But she let go enough for Anica to pull in a great gulp of air near the floor, while the attacker’s lungs had filled with smoke. She started coughing, hard enough that Anica was able to pull away. She reached back to grab on to the woman’s shirt to keep her close and then used all her strength to slam her head and shoulders up and back. Her skull connected with the woman’s face. The sound of bone meeting bone went in her ears and echoed in her head. The shirt ripped with a wet, sucking sound. A wave of dizziness swept through Anica’s head, but she pulled away sharply before the woman could recover. She dropped the scrap of yellow fabric and scrambled for purchase on the carpeting, digging in her fingernails to pull out of the woman’s reach for her.
“Bojan!” She didn’t know if he heard her, or if he was able to help, but she didn’t hear him trying to get back in to the house.
The growling hiss that sounded behind her gave her fresh incentive to get away. The skin-crawling scent of angry viper made her heart pound until the walls of the house turned to stone and the haze of smoke turned to feces-scented water vapor. She turned her head because she couldn’t help herself. Her body froze and she stared in horrid fascination as the dark-haired woman’s body narrowed, pale honeyed arms folding in and disappearing under scales that were nearly the same golden.

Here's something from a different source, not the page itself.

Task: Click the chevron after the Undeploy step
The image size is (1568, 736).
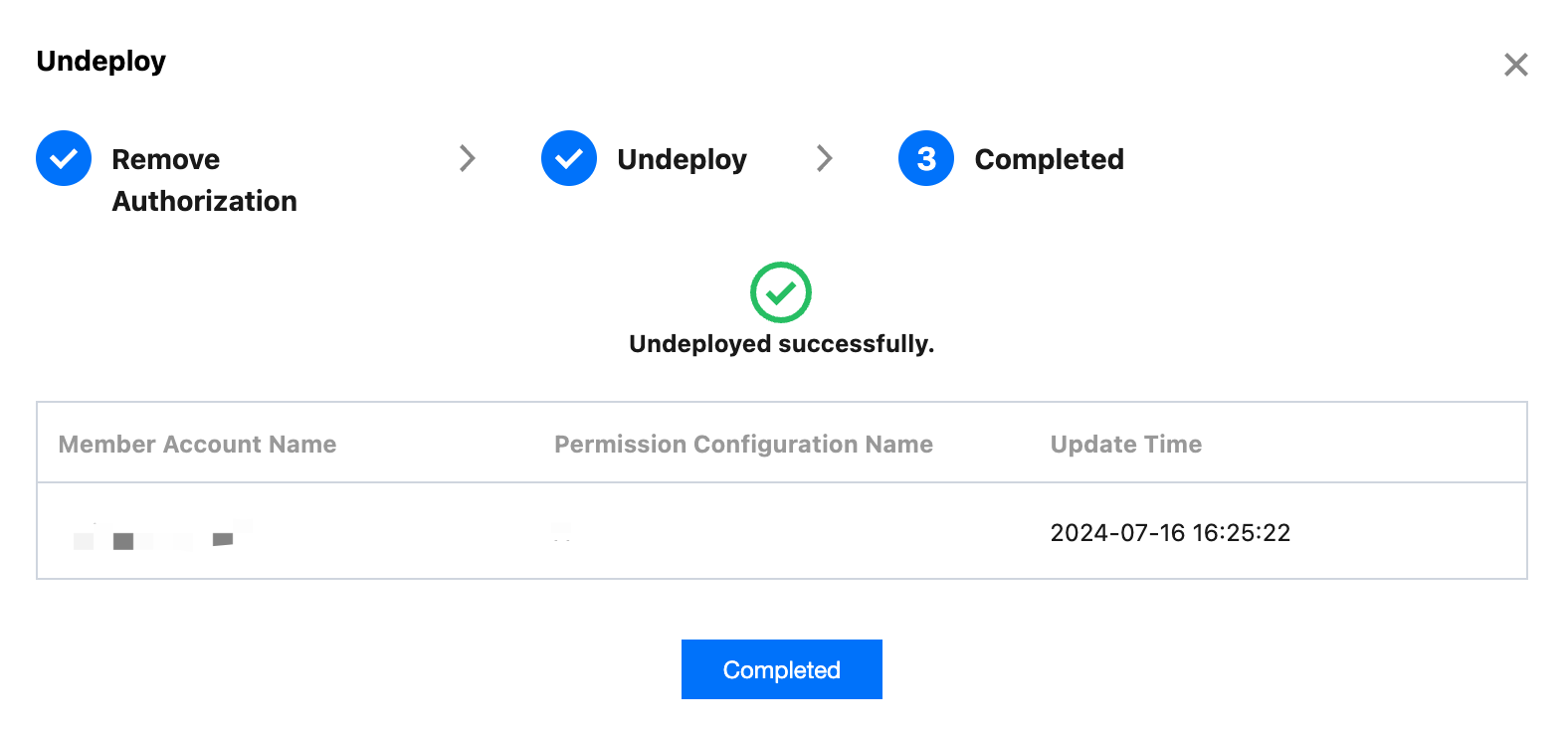Action: pos(824,158)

When the hood of skin opened with a snap, the flow of magic stabbed at her, so strong it felt like venom burning her flesh.
The snake’s head lunged forward, trying to impale her with poisoned fangs. Anica screamed and scrambled to get away, her fingers and sneakers digging for purchase. She leaped forward, just barely ahead of the teeth. One fang got caught in her shoe sole, tearing the shoe off her foot. But she didn’t feel any pain in the foot, so she kept moving. She reached for the door to the garage, where Bojan had just gone through. A splat of venom landed on the wall next to her, smelling of cobra. She closed her eyes automatically. She couldn’t afford to be blinded.
The door was locked! She turned the knob over and over in a panic, while the sound of fast-moving scales made her lash out with her foot. It met empty air. She couldn’t afford to look back or search for another exit. The house, formerly the home of the police chief of the town, was intended to be a makeshift jail to imprison rogue shifters when they couldn’t get the person into the jail in time. All the doors were heavy, steel-core security doors, meant for alpha shifters to open. But she wasn’t an alpha.
The snake was close. Too close, but she had slowed down, enjoying the chase. The oranges smell from the snake was tainted, coated with thick, oily venom that corrupted everything Anica thought of as happy. She called on every ounce of strength, from deep down in her stomach, and slammed her body against the door. The shock wave made her whole body vibrate and sting. A deep dent appeared in the steel. She hit it again as the snake stopped. The tiny series of hisses, laughter at her panic with a wet and hollow sound, infuriated Anica.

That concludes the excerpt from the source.